● Your goal:
In full and without alteration, print the entries that follow.

==== Entries supplied ====

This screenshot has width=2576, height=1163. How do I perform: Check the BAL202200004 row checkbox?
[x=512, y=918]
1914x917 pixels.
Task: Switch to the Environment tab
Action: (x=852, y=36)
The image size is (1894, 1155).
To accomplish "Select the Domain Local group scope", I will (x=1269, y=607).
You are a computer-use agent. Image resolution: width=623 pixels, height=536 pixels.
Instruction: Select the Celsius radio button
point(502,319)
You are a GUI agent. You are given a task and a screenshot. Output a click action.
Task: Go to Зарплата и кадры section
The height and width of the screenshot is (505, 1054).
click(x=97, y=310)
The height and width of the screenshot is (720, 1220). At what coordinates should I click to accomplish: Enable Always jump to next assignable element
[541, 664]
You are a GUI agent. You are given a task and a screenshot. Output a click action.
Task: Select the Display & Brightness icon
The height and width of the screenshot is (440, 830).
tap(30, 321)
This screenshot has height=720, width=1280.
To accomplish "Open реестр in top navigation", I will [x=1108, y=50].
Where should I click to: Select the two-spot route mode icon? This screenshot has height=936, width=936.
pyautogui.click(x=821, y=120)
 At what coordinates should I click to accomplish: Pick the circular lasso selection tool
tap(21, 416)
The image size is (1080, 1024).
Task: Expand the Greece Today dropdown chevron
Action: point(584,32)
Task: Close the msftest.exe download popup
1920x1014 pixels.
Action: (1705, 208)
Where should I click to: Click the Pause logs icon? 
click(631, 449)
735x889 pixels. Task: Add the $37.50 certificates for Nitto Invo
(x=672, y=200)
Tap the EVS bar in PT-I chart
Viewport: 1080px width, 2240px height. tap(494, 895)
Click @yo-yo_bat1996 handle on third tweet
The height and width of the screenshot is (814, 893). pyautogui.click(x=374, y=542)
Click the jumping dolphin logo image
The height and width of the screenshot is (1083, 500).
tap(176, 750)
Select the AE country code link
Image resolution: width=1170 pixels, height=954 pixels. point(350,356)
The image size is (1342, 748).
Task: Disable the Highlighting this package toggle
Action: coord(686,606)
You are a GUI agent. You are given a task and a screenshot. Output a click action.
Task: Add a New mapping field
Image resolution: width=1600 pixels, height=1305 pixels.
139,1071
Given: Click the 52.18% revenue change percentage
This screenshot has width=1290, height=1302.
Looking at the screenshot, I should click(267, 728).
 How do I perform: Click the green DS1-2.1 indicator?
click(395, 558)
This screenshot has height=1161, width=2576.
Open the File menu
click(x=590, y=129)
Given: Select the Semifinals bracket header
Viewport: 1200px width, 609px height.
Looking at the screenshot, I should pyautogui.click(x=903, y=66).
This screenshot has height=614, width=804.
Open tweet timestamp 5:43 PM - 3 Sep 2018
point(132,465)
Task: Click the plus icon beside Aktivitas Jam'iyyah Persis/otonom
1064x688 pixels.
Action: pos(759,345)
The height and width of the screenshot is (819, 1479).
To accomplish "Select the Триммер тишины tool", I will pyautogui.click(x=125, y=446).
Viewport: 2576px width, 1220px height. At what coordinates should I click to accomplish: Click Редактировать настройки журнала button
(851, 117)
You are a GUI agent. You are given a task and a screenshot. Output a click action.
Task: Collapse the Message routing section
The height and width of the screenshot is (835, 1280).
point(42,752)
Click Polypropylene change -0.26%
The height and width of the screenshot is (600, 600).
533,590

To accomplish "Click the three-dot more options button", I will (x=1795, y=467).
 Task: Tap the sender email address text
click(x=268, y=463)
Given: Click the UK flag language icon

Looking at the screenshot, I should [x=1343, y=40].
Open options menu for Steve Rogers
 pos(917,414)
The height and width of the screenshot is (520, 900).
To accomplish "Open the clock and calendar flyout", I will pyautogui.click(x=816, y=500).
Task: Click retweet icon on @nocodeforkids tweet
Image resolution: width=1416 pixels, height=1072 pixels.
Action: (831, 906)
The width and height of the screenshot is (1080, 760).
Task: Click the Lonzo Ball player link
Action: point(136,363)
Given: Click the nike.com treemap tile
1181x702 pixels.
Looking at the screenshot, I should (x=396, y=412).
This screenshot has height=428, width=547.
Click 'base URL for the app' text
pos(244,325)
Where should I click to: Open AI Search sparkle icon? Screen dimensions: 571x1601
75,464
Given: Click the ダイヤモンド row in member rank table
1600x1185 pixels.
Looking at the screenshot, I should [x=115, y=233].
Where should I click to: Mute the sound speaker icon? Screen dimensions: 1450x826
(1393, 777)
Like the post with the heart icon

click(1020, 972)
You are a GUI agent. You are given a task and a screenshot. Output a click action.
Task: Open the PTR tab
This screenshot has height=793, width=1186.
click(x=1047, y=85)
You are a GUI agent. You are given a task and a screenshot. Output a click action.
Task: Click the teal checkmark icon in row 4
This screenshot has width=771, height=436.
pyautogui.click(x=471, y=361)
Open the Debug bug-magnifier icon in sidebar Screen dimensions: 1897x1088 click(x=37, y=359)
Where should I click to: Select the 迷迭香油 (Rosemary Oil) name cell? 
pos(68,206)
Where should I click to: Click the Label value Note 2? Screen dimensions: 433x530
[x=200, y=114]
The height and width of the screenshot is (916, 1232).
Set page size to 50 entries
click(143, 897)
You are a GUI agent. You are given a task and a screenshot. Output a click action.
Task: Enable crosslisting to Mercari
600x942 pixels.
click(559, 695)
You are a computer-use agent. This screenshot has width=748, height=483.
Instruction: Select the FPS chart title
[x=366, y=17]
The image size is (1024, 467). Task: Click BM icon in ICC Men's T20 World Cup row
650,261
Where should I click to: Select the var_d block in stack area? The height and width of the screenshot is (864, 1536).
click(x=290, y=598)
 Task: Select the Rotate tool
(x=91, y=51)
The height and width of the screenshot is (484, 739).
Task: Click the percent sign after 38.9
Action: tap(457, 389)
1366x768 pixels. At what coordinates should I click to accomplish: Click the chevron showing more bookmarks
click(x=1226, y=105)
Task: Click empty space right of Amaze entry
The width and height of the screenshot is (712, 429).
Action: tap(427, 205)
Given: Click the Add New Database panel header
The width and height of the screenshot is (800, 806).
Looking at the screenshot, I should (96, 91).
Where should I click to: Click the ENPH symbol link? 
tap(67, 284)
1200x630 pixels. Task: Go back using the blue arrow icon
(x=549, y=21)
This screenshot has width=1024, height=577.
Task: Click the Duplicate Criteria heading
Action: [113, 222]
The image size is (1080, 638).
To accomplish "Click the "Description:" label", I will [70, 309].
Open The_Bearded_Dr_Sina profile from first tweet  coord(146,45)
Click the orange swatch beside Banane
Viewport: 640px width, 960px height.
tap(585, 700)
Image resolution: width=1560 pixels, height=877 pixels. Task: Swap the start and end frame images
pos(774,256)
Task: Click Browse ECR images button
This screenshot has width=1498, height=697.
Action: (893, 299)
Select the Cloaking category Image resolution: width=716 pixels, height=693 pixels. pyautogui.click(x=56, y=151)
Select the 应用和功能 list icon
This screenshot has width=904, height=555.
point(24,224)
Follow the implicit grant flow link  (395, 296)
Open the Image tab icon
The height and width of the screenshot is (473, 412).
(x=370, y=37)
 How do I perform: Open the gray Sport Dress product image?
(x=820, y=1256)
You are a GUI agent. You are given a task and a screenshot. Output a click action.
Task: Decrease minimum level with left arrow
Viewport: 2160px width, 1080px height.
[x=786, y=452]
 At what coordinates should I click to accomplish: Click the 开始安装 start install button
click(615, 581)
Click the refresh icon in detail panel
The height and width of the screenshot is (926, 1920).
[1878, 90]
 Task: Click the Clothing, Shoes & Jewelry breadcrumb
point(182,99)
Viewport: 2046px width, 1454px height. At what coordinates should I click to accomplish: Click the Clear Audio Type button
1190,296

====

● Result of the task:
This screenshot has width=2576, height=1163. How do I perform: Check the BAL202200004 row checkbox?
[x=512, y=918]
1914x917 pixels.
Task: Switch to the Environment tab
Action: (x=852, y=36)
The image size is (1894, 1155).
To accomplish "Select the Domain Local group scope", I will (x=1269, y=607).
You are a computer-use agent. Image resolution: width=623 pixels, height=536 pixels.
Instruction: Select the Celsius radio button
point(502,319)
You are a GUI agent. You are given a task and a screenshot. Output a click action.
Task: Go to Зарплата и кадры section
The height and width of the screenshot is (505, 1054).
click(x=97, y=310)
The height and width of the screenshot is (720, 1220). At what coordinates should I click to accomplish: Enable Always jump to next assignable element
[541, 664]
You are a GUI agent. You are given a task and a screenshot. Output a click action.
Task: Select the Display & Brightness icon
The height and width of the screenshot is (440, 830).
tap(30, 321)
This screenshot has height=720, width=1280.
To accomplish "Open реестр in top navigation", I will [x=1108, y=50].
Where should I click to: Select the two-spot route mode icon? This screenshot has height=936, width=936.
pyautogui.click(x=821, y=120)
 At what coordinates should I click to accomplish: Pick the circular lasso selection tool
tap(21, 416)
The image size is (1080, 1024).
Task: Expand the Greece Today dropdown chevron
Action: point(584,32)
Task: Close the msftest.exe download popup
1920x1014 pixels.
Action: (1705, 208)
Where should I click to: Click the Pause logs icon? 
click(631, 449)
735x889 pixels. Task: Add the $37.50 certificates for Nitto Invo
(x=672, y=200)
Tap the EVS bar in PT-I chart
Viewport: 1080px width, 2240px height. tap(494, 895)
Click @yo-yo_bat1996 handle on third tweet
The height and width of the screenshot is (814, 893). pyautogui.click(x=374, y=542)
Click the jumping dolphin logo image
The height and width of the screenshot is (1083, 500).
tap(176, 750)
Select the AE country code link
Image resolution: width=1170 pixels, height=954 pixels. point(350,356)
The image size is (1342, 748).
Task: Disable the Highlighting this package toggle
Action: coord(686,606)
You are a GUI agent. You are given a task and a screenshot. Output a click action.
Task: Add a New mapping field
Image resolution: width=1600 pixels, height=1305 pixels.
139,1071
Given: Click the 52.18% revenue change percentage
This screenshot has width=1290, height=1302.
Looking at the screenshot, I should click(267, 728).
 How do I perform: Click the green DS1-2.1 indicator?
click(395, 558)
This screenshot has height=1161, width=2576.
Open the File menu
click(x=590, y=129)
Given: Select the Semifinals bracket header
Viewport: 1200px width, 609px height.
Looking at the screenshot, I should pyautogui.click(x=903, y=66).
This screenshot has height=614, width=804.
Open tweet timestamp 5:43 PM - 3 Sep 2018
point(132,465)
Task: Click the plus icon beside Aktivitas Jam'iyyah Persis/otonom
1064x688 pixels.
Action: pos(759,345)
The height and width of the screenshot is (819, 1479).
To accomplish "Select the Триммер тишины tool", I will pyautogui.click(x=125, y=446).
Viewport: 2576px width, 1220px height. At what coordinates should I click to accomplish: Click Редактировать настройки журнала button
(851, 117)
You are a GUI agent. You are given a task and a screenshot. Output a click action.
Task: Collapse the Message routing section
The height and width of the screenshot is (835, 1280).
point(42,752)
Click Polypropylene change -0.26%
The height and width of the screenshot is (600, 600).
533,590

To accomplish "Click the three-dot more options button", I will (x=1795, y=467).
 Task: Tap the sender email address text
click(x=268, y=463)
Given: Click the UK flag language icon

Looking at the screenshot, I should [x=1343, y=40].
Open options menu for Steve Rogers
 pos(917,414)
The height and width of the screenshot is (520, 900).
To accomplish "Open the clock and calendar flyout", I will pyautogui.click(x=816, y=500).
Task: Click retweet icon on @nocodeforkids tweet
Image resolution: width=1416 pixels, height=1072 pixels.
Action: (831, 906)
The width and height of the screenshot is (1080, 760).
Task: Click the Lonzo Ball player link
Action: point(136,363)
Given: Click the nike.com treemap tile
1181x702 pixels.
Looking at the screenshot, I should (x=396, y=412).
This screenshot has height=428, width=547.
Click 'base URL for the app' text
pos(244,325)
Where should I click to: Open AI Search sparkle icon? Screen dimensions: 571x1601
75,464
Given: Click the ダイヤモンド row in member rank table
1600x1185 pixels.
Looking at the screenshot, I should [x=115, y=233].
Where should I click to: Mute the sound speaker icon? Screen dimensions: 1450x826
(1393, 777)
Like the post with the heart icon

click(1020, 972)
You are a GUI agent. You are given a task and a screenshot. Output a click action.
Task: Open the PTR tab
This screenshot has height=793, width=1186.
click(x=1047, y=85)
You are a GUI agent. You are given a task and a screenshot. Output a click action.
Task: Click the teal checkmark icon in row 4
This screenshot has width=771, height=436.
pyautogui.click(x=471, y=361)
Open the Debug bug-magnifier icon in sidebar Screen dimensions: 1897x1088 click(x=37, y=359)
Where should I click to: Select the 迷迭香油 (Rosemary Oil) name cell? 
pos(68,206)
Where should I click to: Click the Label value Note 2? Screen dimensions: 433x530
[x=200, y=114]
The height and width of the screenshot is (916, 1232).
Set page size to 50 entries
click(143, 897)
You are a GUI agent. You are given a task and a screenshot. Output a click action.
Task: Enable crosslisting to Mercari
600x942 pixels.
click(559, 695)
You are a computer-use agent. This screenshot has width=748, height=483.
Instruction: Select the FPS chart title
[x=366, y=17]
The image size is (1024, 467). Task: Click BM icon in ICC Men's T20 World Cup row
650,261
Where should I click to: Select the var_d block in stack area? The height and width of the screenshot is (864, 1536).
click(x=290, y=598)
 Task: Select the Rotate tool
(x=91, y=51)
The height and width of the screenshot is (484, 739).
Task: Click the percent sign after 38.9
Action: tap(457, 389)
1366x768 pixels. At what coordinates should I click to accomplish: Click the chevron showing more bookmarks
click(x=1226, y=105)
Task: Click empty space right of Amaze entry
The width and height of the screenshot is (712, 429).
Action: tap(427, 205)
Given: Click the Add New Database panel header
The width and height of the screenshot is (800, 806).
Looking at the screenshot, I should (96, 91).
Where should I click to: Click the ENPH symbol link? 
tap(67, 284)
1200x630 pixels. Task: Go back using the blue arrow icon
(x=549, y=21)
This screenshot has width=1024, height=577.
Task: Click the Duplicate Criteria heading
Action: [113, 222]
The image size is (1080, 638).
To accomplish "Click the "Description:" label", I will [70, 309].
Open The_Bearded_Dr_Sina profile from first tweet  coord(146,45)
Click the orange swatch beside Banane
Viewport: 640px width, 960px height.
tap(585, 700)
Image resolution: width=1560 pixels, height=877 pixels. Task: Swap the start and end frame images
pos(774,256)
Task: Click Browse ECR images button
This screenshot has width=1498, height=697.
Action: (893, 299)
Select the Cloaking category Image resolution: width=716 pixels, height=693 pixels. pyautogui.click(x=56, y=151)
Select the 应用和功能 list icon
This screenshot has width=904, height=555.
point(24,224)
Follow the implicit grant flow link  (395, 296)
Open the Image tab icon
The height and width of the screenshot is (473, 412).
(x=370, y=37)
 How do I perform: Open the gray Sport Dress product image?
(x=820, y=1256)
You are a GUI agent. You are given a task and a screenshot. Output a click action.
Task: Decrease minimum level with left arrow
Viewport: 2160px width, 1080px height.
[x=786, y=452]
 At what coordinates should I click to accomplish: Click the 开始安装 start install button
click(615, 581)
Click the refresh icon in detail panel
The height and width of the screenshot is (926, 1920).
[1878, 90]
 Task: Click the Clothing, Shoes & Jewelry breadcrumb
point(182,99)
Viewport: 2046px width, 1454px height. At what coordinates should I click to accomplish: Click the Clear Audio Type button
1190,296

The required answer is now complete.